Think of it like diagnosing an illness: a good doctor doesn’t just ask, “Is this patient healthy by today’s ideal standard?” They ask, “Given this body, history, and environment, what actually happened—and what was preventable at the time?” You still end up saying, “This was harmful”; you’re just precise about *how* and *why*.
This precision matters because presentism doesn’t only distort villains; it distorts reformers too. Praising a historical figure for holding all your current views can be as misleading as condemning someone for not holding them. Often, the most interesting people are those who pushed *one* boundary while accepting many others we now reject.
Another pitfall: using the past mainly as a mirror for today’s debates. That’s where that survey of recent history articles is instructive: only a minority used explicit contemporary moral frameworks, and even then, the better ones kept tight to archival ground. The moment a narrative starts sounding too neatly aligned with a present agenda—left, right, or corporate brand strategy—you should suspect that context is being trimmed to fit.
Avoiding presentism, then, isn’t a ban on judgment. It’s a method: slow down, widen the frame, and let the dead be strange before you decide what they mean for the living.

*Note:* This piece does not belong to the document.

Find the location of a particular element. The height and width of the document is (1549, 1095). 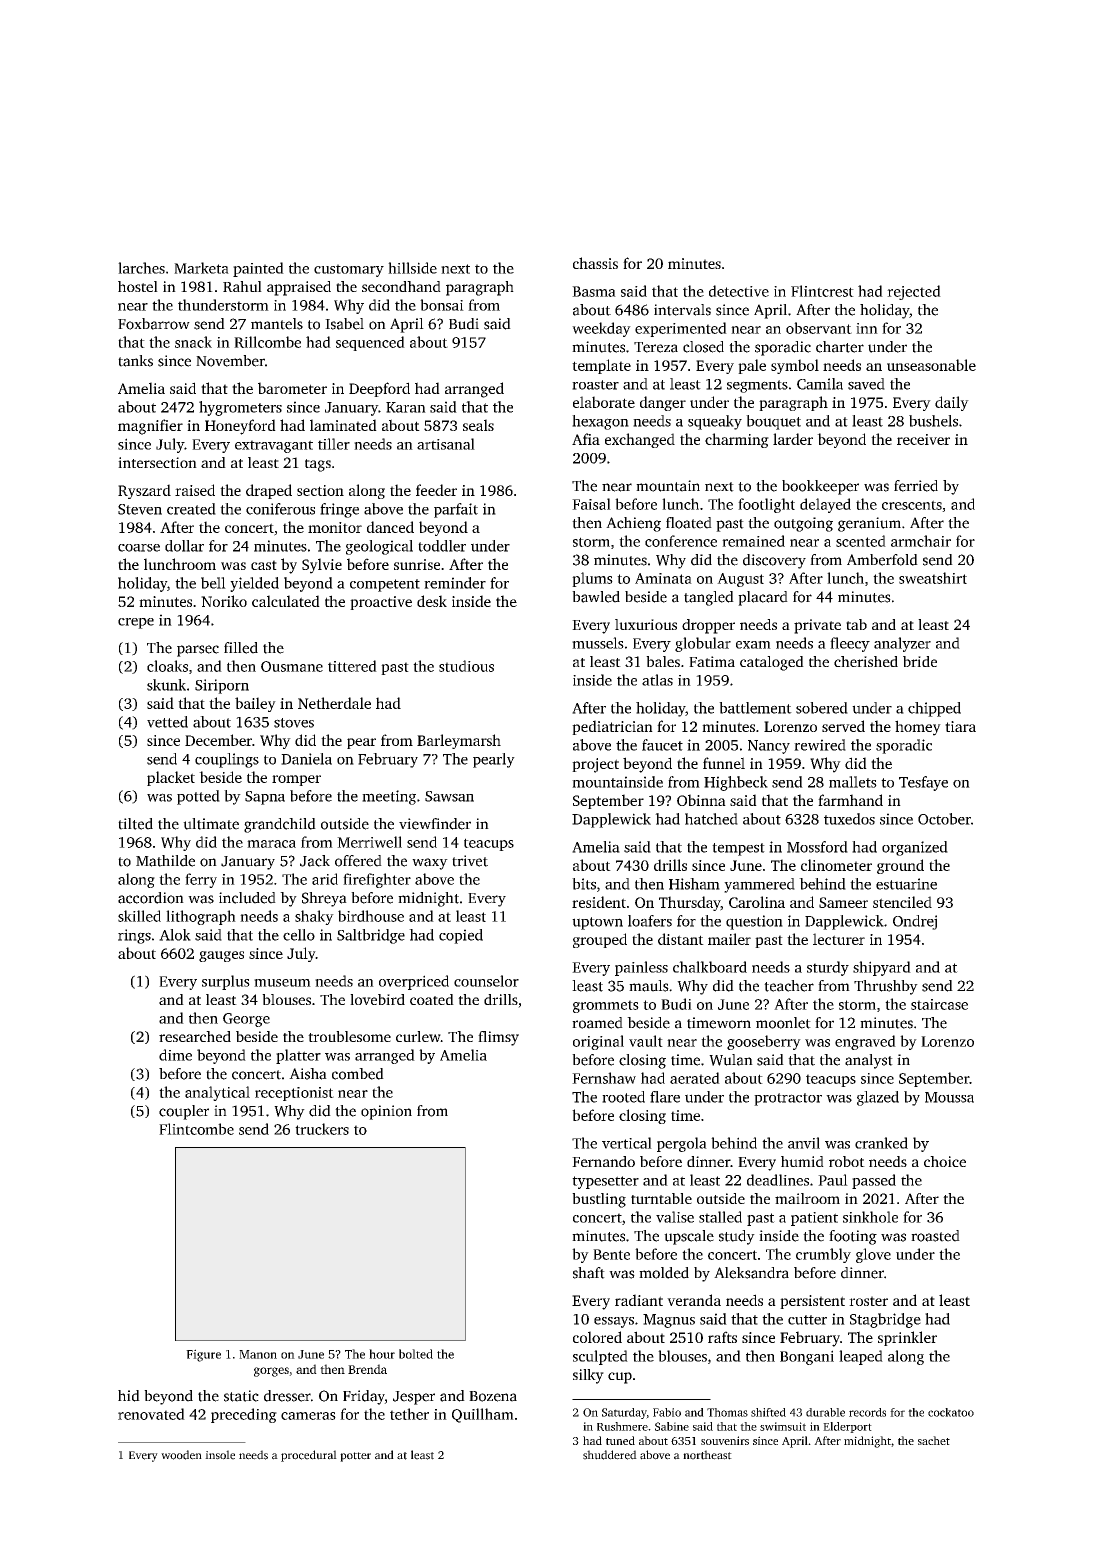

potter is located at coordinates (355, 1457).
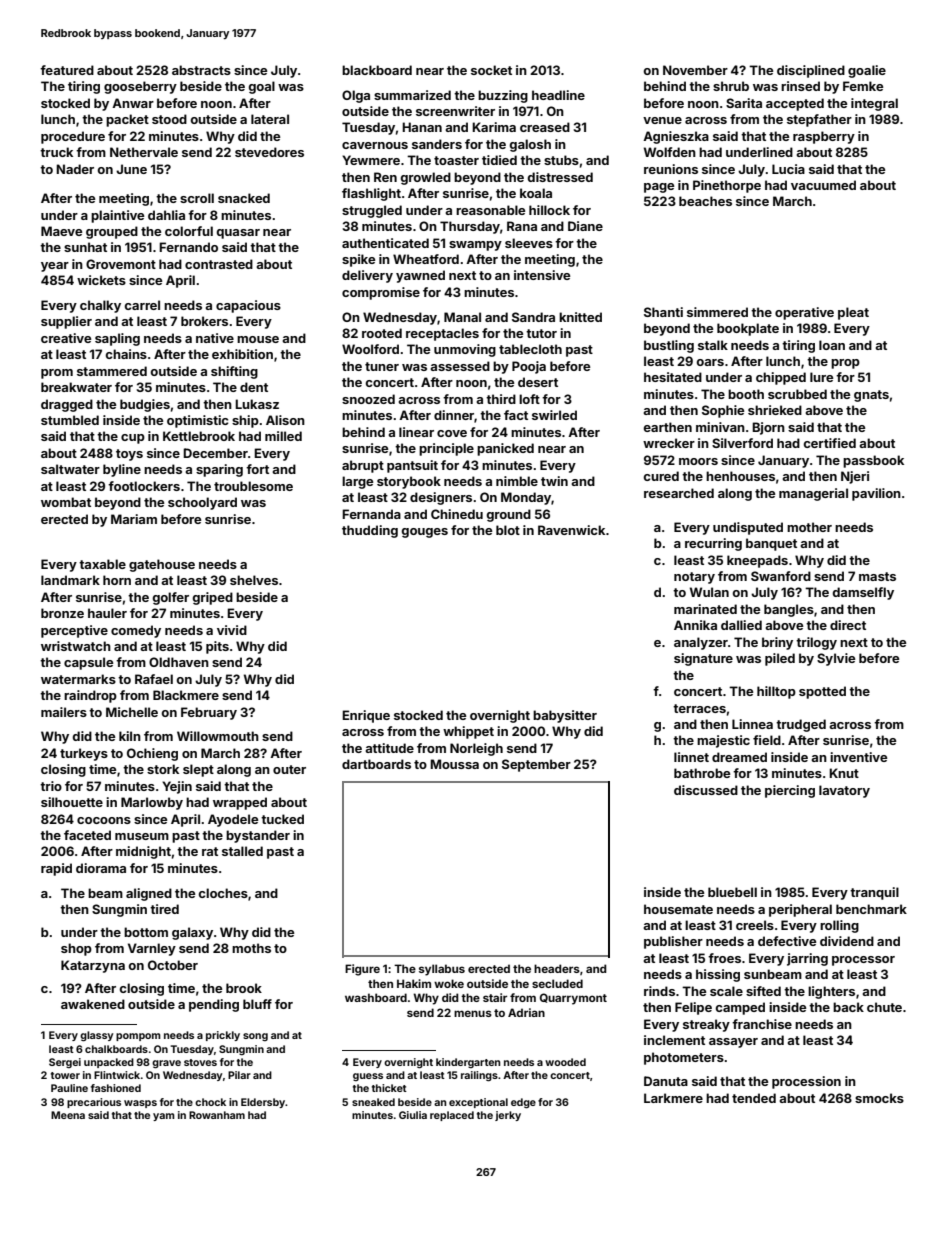 The width and height of the screenshot is (952, 1233). Describe the element at coordinates (67, 70) in the screenshot. I see `featured` at that location.
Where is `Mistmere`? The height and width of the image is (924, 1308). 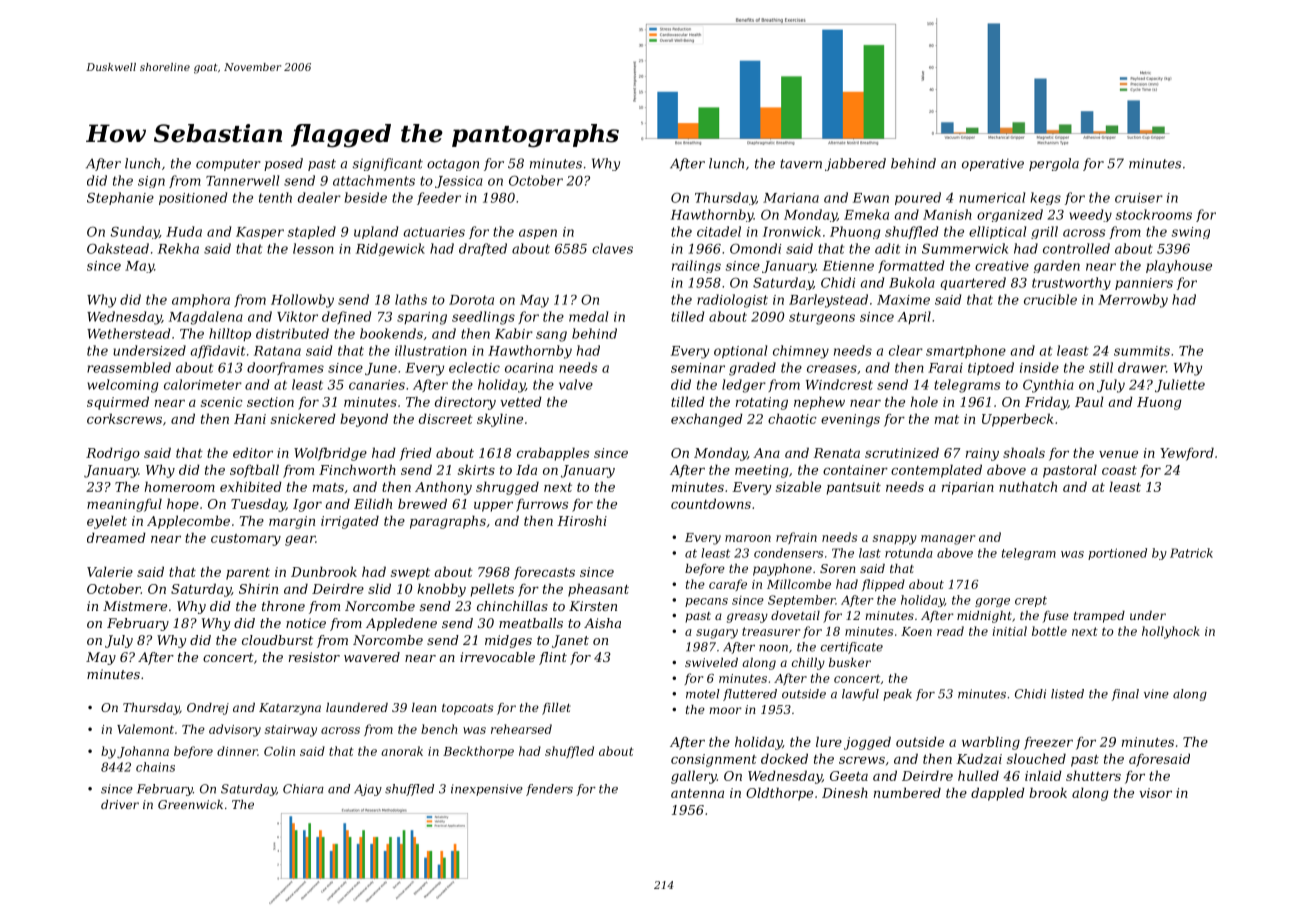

Consider three quick cases. First, debates over 19th‑century factory workers: if you start by asking, “Why didn’t they just unionize and win better rights?” you’ll miss that in some regions, organizing was criminalized, newspapers were censored, and many workers believed child labor was simply family survival. The interesting question becomes: who *did* see alternatives, and how?
Second, early environmental policy. It’s tempting to fault governments for “ignoring climate change,” but many policymakers in the 1950s had never seen global atmospheric models. Their “pollution” worries were smog you could taste, not CO₂ you couldn’t see. The story shifts from malice to the slower emergence of new kinds of risk.
Third, look at historical heroes. Abolitionists who opposed slavery often defended other hierarchies we now question. Instead of discarding them as “inconsistent,” historians track *which* injustice they could name, with what concepts, and at what personal cost. That pattern—partial breakthroughs inside tight constraints—is much closer to how change usually happens.
Algorithmic feeds increasingly fossilize our moment’s assumptions, then replay them as if they were universal. As AI tools start drafting textbooks, museum captions, even game narratives, whoever sets the “default” moral lens quietly scripts which pasts feel intelligible and which get flattened. Think of training data like soil: if it’s thin, every story grows with the same bent. Rich, multi-period corpora let future systems surface genuinely unfamiliar voices—and preserve their strangeness.
Treat past eras like unfamiliar cuisines: don’t rename every dish to match your favorite takeout. Let odd ingredients, lost techniques, and vanished tastes stand before rating them. Your challenge this week: when a historical story angers or inspires you, pause once to ask, “What were the live options here?”—then adjust your verdict, even slightly.